Eski bir Fluxus sanatçısı olan, daha sonra Yeni Gerçekçiler arasında yer alan Daniel Spoerri yiyecek-içecek malzemeleriyle, atıklarıyla sanat üreten sanatçılardandı.  Spoerri’nin “Daley’de Akşam Yemeği” adlı performansını filme çeken Andy Warhol’un kamerası zaman zaman elindeki gazeteyi okuyan ve diliyle dudaklarını yalayan Arman’ı da gösterir. Yeni Gerçekçiler ile Pop Sanatçıların yolları, estetize hayatların estetize çöplüklerinde kesişiyor. Andy Warhol da 1975 tarihli “Andy Warhol’un Felsefesi” adlı kitabında atıklara övgüler düzüyordu: “Her zaman artıklar üzerinde çalışmaktan, artık maddeleri yeniden işlemekten büyük zevk aldım. Atılmış, herkesin işe yaramaz diye düşündüğü şeylerin hepsinin eğlenceli olma potansiyeli taşıdığına inandım. Yaptığım bunları tekrardan kullanılır hale getirmekti. Her zaman artıkların içinde mizah öğeleri olduğunu düşünmüşümdür.”
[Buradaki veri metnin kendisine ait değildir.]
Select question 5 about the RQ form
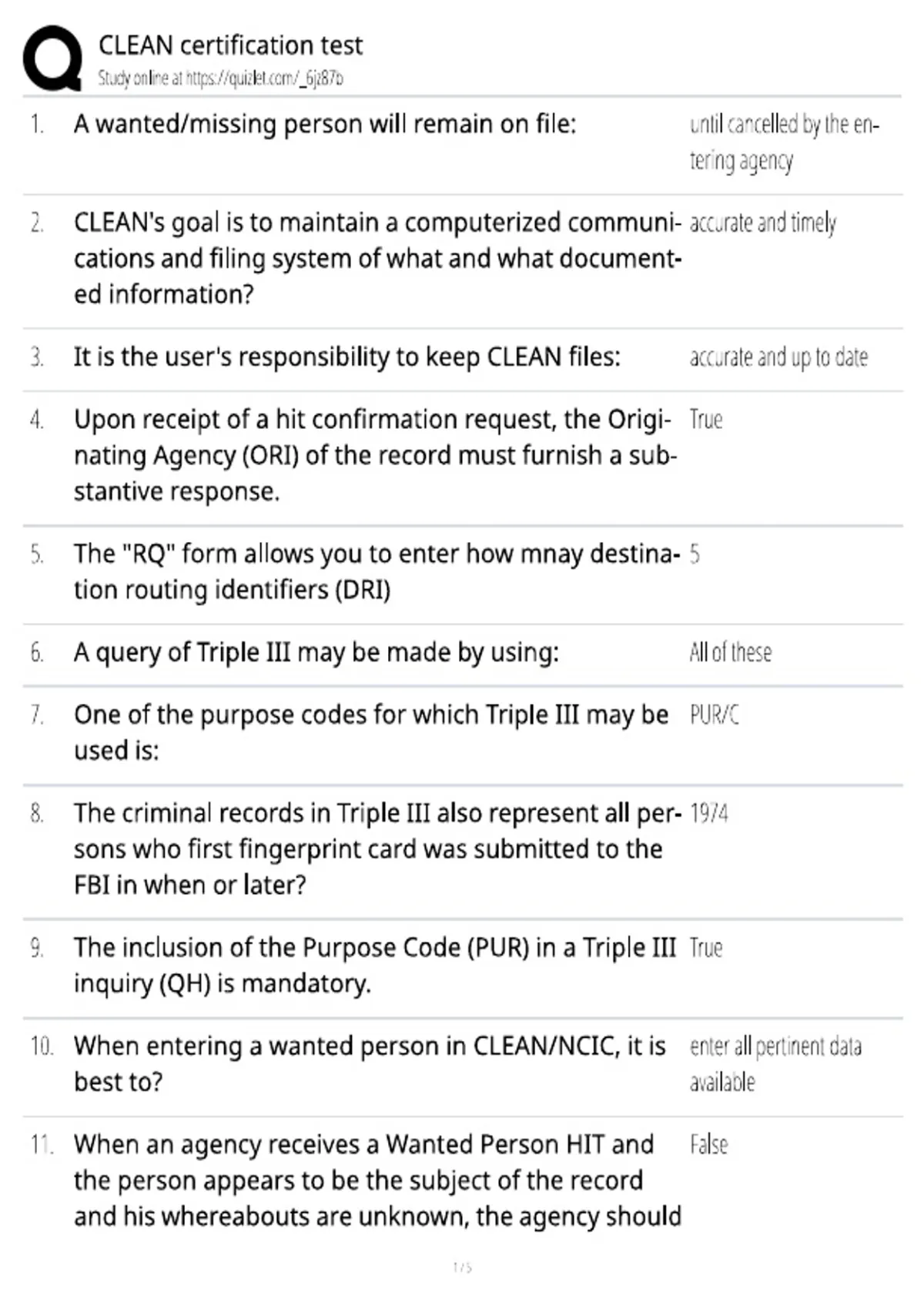This screenshot has width=924, height=1309. 377,571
İşçi sınıfı aktivisti Kernaghan ise çöplüklerde mizah öğesi değil, tam aksine acı bir gerçeği, kendi deyişiyle sömürü bilimini keşfetmişti. Kernaghan, yeni küresel ekonominin yarattığı fabrikaların, merdiven altı imalathanelerin (sweatshop) yerlerini tespit etmek ve bu imalathanelerin içinde nelerin döndüğünü öğrenmek için sık sık çöplükleri ziyaret ediyordu. Dominik Cumhuriyeti’ndeki bir çöplüğü karıştırırken, spor giysisi üreten çok meşhur bir markanın fiyatlandırma belgelerinin kopyalarını buldu. Bir gömleğin üretim akışı tam yirmi iki işleme ayrılmıştı bu belgelerde. Kızlı, erkekli çocuk işçilerin çalıştırıldığı imalathanelerde emeğin ve hayatın sömürüsünü, tükenişini gizlemek için maliyet-fayda analizlerinin soğuk diline başvuruluyor; saniyenin on binde birinden oluşan zaman birimleri kullanılıyordu. Sekiz sente üretilen bir gömlek şirketin mağazalarında yirmi üç dolara satılıyordu.
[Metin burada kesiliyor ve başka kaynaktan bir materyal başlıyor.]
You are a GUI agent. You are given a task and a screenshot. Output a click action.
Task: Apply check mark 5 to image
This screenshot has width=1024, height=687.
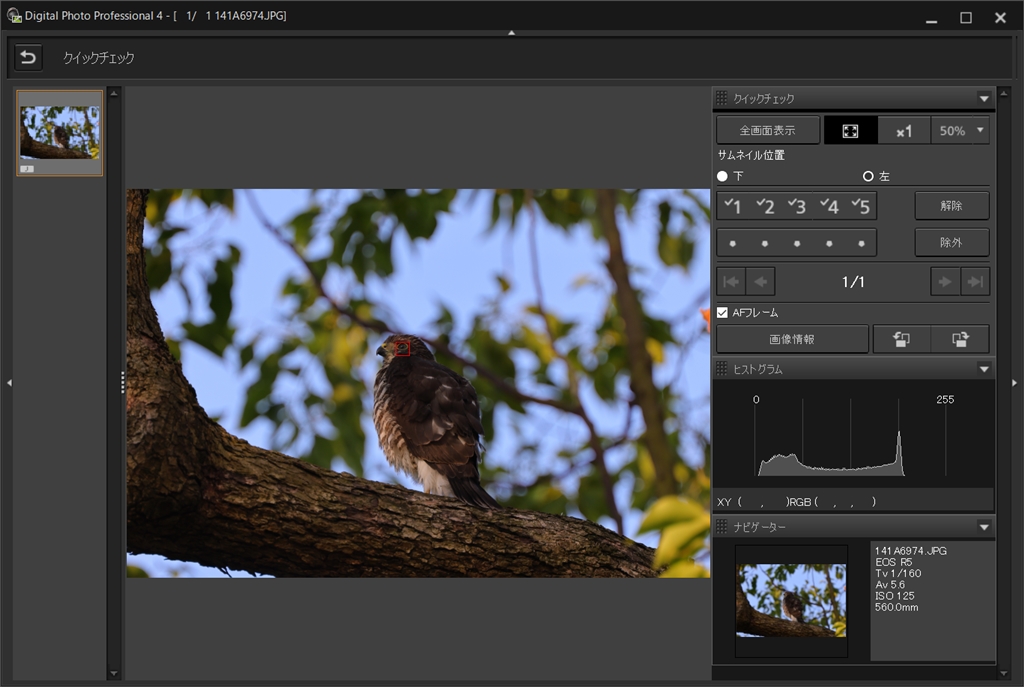[860, 206]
Hızla tüketilen estetize nesnelerden oluşan bir tüketim toplumunda insan hayatı da hızla tüketilen bir nesneye dönüşüyor. Nesneleri yücelten, tüm arzularını estetize edilmiş nesnelerle harcayan bir toplum farkına varmadan tüm yaşamını estetize edilmiş bir çöplüğe dönüştürebiliyor. Sadece nesneleri değil, hayatlarımızı da hızla tüketiyor, yeryüzünü devasa bir çöp eve çeviriyoruz.